+++ MATERIAL TO PROCESS

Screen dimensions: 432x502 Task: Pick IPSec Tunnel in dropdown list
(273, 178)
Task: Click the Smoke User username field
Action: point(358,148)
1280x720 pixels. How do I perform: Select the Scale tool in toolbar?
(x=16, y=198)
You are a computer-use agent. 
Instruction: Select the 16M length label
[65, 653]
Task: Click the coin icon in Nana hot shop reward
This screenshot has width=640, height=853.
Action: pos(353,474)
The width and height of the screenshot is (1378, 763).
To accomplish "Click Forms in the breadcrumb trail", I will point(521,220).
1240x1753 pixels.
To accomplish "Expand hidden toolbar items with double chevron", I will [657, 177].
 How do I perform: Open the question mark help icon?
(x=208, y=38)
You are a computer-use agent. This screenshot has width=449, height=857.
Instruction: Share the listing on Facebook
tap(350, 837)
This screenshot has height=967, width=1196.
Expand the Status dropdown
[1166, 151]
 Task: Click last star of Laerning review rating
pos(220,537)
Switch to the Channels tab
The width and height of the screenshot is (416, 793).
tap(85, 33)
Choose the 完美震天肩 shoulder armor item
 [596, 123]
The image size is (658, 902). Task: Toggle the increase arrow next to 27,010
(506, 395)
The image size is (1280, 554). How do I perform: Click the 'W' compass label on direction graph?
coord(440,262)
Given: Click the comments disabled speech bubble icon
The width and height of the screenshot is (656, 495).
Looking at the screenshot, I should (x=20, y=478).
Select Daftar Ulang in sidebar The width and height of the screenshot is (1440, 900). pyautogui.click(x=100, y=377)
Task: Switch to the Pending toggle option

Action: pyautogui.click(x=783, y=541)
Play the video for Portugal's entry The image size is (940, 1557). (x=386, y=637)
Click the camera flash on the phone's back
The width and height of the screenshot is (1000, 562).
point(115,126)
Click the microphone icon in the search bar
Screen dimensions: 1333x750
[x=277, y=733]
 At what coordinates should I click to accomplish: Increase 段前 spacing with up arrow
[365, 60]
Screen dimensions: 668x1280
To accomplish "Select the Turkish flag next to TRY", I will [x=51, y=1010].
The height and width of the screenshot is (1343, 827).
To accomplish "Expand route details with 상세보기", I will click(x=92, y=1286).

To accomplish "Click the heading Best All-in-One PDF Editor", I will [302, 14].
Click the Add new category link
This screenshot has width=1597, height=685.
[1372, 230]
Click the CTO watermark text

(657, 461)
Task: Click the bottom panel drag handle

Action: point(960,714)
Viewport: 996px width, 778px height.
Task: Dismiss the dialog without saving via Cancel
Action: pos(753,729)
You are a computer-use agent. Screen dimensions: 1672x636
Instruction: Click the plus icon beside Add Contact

++++++

## TASK TO COMPLETE
In the records above, some lines hold the word "computer"; copy each such line.

## SOLUTION FOR THIS TASK
You are a computer-use agent. 
You are a computer-use agent. This screenshot has width=449, height=857.
You are a computer-use agent. Screen dimensions: 1672x636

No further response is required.